#### REQUIRED TASK 1
List every item that, according to the passage about the Cross fountain pen, the writer spent money on while in high school.
#### REQUIRED TASK 2
In the passage about the Cross fountain pen, why did the writer buy cheap fountain pens in high school? Answer in one to three sentences.
#### REQUIRED TASK 3
Carry on the passage about the Cross fountain pen, picking up right after its final sentence.

#### SELECTION
-=-=-

I can't end the discussion of pens without mentioning the MAGIC Cross fountain pen that Mom and Dad gave me for Christmas this past year. When I was younger, I went through a fountain pen phase, which basically meant my hands were black and blue all the time from spilling cheap fountain ink all over creation. You really need to invest in your fountain pens, and being in high school at the time, I usually either had no money or was busy investing it in bulk shipments of body glitter and ill-advised makeup (high school was such a strange, scary time in retrospect, no?), so I bought cheap fountain pens that leaked like a mofo and did not achieve the desired effect of instant suaveitude and fabulousity that I had hoped for. THIS pen however, accomplishes all that and more, and I am pretty much one step away from actually sleeping with it under my pillow at all times. The pen in question is the Cross Century II Starlight fountain pen, and I have it in the midnight blue shown below.

-=-=-

#### LISTED ENTRIES
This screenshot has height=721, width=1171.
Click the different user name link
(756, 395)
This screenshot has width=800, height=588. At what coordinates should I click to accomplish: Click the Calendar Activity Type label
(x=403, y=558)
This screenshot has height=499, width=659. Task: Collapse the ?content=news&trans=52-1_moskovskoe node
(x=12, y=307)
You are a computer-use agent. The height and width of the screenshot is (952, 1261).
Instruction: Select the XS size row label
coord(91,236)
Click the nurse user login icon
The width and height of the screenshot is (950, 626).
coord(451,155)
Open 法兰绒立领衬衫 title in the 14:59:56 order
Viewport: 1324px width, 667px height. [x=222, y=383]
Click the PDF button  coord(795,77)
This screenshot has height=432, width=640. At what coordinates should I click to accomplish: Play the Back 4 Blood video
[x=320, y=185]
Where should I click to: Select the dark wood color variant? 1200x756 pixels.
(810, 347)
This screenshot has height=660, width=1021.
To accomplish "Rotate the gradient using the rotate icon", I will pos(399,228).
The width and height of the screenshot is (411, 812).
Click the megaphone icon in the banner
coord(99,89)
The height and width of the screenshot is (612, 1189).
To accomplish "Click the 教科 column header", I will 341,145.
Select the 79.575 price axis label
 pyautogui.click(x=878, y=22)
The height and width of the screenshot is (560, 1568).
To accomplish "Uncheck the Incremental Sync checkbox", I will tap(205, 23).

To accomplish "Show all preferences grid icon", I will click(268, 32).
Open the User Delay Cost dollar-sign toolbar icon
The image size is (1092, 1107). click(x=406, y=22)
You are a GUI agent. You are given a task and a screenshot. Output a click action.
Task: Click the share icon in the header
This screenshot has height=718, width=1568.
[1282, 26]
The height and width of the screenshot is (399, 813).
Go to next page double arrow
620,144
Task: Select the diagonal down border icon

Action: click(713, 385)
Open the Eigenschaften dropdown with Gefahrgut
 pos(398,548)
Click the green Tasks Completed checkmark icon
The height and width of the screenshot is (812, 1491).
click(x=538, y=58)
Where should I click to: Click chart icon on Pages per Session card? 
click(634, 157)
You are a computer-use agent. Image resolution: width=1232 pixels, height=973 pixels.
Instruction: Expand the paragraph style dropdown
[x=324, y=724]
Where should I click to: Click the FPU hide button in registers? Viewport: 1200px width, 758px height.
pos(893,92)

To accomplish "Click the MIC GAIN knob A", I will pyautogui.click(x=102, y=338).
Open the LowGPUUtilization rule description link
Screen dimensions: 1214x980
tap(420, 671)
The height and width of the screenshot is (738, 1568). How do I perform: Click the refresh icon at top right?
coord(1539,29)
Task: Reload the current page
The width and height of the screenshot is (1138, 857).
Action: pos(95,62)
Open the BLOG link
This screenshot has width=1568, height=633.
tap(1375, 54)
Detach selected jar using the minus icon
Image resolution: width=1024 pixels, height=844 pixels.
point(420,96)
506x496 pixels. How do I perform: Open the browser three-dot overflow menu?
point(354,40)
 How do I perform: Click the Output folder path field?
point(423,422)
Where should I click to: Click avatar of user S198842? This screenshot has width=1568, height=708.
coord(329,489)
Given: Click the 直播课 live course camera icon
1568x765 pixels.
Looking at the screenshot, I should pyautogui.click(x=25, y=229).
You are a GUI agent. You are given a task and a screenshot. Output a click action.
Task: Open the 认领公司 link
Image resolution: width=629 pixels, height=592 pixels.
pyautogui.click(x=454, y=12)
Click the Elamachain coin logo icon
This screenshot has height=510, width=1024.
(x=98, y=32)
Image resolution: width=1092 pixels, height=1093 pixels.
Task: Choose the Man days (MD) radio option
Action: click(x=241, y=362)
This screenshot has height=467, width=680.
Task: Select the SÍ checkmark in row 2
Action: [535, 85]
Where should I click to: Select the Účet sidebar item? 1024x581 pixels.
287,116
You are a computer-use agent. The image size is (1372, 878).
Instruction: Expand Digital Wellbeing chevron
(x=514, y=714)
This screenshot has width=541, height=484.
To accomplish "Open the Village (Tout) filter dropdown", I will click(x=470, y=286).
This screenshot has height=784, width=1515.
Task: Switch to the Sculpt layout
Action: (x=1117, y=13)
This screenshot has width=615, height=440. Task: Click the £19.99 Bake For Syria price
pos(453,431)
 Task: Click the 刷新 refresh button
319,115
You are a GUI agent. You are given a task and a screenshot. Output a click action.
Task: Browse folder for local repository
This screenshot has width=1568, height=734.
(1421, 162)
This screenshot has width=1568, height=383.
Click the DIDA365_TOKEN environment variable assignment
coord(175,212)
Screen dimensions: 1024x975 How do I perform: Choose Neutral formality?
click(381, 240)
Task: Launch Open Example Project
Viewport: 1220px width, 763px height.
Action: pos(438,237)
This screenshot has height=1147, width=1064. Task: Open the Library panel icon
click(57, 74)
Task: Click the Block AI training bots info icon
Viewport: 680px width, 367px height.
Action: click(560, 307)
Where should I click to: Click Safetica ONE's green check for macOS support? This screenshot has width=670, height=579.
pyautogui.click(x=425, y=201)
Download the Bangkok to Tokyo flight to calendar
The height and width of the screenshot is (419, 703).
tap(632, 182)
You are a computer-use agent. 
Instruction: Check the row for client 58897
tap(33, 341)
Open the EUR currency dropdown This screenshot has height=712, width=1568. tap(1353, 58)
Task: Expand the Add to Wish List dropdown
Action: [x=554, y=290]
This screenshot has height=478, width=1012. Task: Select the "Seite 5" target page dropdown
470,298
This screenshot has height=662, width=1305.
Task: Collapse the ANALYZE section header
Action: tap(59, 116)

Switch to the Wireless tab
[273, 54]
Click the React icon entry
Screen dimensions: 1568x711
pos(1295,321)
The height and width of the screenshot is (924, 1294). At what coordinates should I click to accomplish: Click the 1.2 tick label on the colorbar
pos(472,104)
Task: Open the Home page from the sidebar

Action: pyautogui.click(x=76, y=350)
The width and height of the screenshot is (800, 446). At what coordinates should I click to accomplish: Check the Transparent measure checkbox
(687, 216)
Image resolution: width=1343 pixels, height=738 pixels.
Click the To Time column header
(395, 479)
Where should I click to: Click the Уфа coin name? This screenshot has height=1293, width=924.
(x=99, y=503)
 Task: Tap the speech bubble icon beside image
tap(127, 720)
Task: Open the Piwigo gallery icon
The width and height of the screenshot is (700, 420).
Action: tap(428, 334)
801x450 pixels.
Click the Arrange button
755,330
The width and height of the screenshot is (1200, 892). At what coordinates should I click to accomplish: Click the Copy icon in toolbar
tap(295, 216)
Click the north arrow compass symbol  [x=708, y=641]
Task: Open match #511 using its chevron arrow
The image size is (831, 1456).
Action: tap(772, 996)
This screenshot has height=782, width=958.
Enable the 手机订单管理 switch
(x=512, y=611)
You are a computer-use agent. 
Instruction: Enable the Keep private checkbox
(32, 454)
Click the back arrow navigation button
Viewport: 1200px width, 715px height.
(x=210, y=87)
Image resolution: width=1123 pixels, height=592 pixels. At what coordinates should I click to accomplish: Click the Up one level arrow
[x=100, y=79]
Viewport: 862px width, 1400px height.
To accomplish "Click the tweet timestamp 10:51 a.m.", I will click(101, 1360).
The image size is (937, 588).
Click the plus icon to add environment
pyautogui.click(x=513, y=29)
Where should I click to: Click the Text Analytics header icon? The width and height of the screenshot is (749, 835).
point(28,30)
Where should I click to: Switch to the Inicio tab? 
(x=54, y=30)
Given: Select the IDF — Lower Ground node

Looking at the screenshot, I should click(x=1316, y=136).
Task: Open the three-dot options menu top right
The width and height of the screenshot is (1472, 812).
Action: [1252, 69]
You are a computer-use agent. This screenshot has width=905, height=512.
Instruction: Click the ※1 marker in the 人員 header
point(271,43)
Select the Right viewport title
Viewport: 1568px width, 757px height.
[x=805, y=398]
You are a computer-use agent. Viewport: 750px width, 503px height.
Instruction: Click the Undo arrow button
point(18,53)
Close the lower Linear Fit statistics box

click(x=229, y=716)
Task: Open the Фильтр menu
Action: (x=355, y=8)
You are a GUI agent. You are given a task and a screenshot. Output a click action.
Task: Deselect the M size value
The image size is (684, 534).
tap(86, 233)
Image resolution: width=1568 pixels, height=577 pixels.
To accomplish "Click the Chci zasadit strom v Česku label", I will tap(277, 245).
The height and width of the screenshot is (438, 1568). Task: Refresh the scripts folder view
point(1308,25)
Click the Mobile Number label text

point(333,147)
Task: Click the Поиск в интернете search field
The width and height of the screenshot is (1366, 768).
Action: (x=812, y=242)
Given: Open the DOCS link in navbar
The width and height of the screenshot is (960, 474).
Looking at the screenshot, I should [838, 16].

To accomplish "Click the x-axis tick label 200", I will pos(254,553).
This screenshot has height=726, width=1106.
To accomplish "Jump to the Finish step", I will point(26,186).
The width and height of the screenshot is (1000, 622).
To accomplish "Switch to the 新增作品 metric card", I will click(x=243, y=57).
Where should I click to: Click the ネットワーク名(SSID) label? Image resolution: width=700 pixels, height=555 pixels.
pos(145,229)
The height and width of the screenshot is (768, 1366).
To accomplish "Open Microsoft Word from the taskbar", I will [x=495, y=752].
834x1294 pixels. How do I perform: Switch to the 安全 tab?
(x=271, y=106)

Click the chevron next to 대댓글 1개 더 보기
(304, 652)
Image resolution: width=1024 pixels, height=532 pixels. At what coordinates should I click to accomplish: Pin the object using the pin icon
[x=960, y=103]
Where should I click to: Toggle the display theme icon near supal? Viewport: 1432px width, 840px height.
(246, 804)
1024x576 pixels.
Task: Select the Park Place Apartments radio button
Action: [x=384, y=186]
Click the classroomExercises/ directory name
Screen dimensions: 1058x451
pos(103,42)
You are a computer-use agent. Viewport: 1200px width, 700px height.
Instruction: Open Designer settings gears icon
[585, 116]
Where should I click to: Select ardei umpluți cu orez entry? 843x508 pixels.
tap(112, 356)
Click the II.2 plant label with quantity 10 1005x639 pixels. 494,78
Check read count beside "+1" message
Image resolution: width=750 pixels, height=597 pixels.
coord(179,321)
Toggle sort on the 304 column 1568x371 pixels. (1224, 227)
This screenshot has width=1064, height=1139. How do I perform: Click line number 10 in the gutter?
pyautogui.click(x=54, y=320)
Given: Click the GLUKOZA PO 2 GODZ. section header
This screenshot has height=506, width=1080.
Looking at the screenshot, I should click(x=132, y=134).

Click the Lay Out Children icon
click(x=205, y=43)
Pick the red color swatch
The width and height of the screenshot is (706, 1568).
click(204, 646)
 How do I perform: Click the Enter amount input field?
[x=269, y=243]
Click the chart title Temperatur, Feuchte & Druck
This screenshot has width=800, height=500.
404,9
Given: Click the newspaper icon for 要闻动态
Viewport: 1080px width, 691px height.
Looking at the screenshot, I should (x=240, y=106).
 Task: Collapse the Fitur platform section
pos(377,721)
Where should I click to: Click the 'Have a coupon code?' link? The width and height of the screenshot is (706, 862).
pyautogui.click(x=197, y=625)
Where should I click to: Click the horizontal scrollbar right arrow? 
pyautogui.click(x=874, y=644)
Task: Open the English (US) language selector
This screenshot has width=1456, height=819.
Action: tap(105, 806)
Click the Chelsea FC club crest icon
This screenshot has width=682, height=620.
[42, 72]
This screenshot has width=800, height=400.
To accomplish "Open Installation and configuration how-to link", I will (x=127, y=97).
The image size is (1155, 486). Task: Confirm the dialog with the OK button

-=-=-

#### FINAL ANSWER 1
- Bulk shipments of body glitter
- Ill-advised makeup
- Cheap fountain pens

#### FINAL ANSWER 2
The writer usually had no money at the time or was spending it on bulk shipments of body glitter and ill-advised makeup. As a result, the writer bought cheap fountain pens, even though fountain pens really require investment.

#### FINAL ANSWER 3
Shoes
I went to the Solomon Pond Mall with School Friend Cindy this Saturday, breaking a years-long tradition of staying as far away as possible from it in order to avoid the more irritating high school alums. There's really no way to say this without sounding like a jerk, but the fact of the matter is that every time I go to Solomon Pond, I don't run into the select few people from high school that I would LIKE to see. I inevitably run into the people who I either hated or just didn't care for, and these people ALWAYS want to catch up on our entire lives from graduation to the present. I don't mean to be rude, but...we weren't tight in high school, you don't actually care what I've been up to, and even if you've received some kind of blow to the head that made you all Super Empath and you do care, I don't really care what you've been up to. I know exactly how this sounds - snobbish and jerky - but I don't really like malls as it is (sensory overload) and I prefer to get in and get out, so the addition of 20 minutes of catching up with someone who I didn't really give a rip about in high school is unwelcome to say the least. That all being said, the Solomon Pond Mall has really progressed since I had last been there, and it was fun to wander around with School Friend Cindy and boggle over the fact that there is now a COACH there as well as a White House/Black Market. Who knew?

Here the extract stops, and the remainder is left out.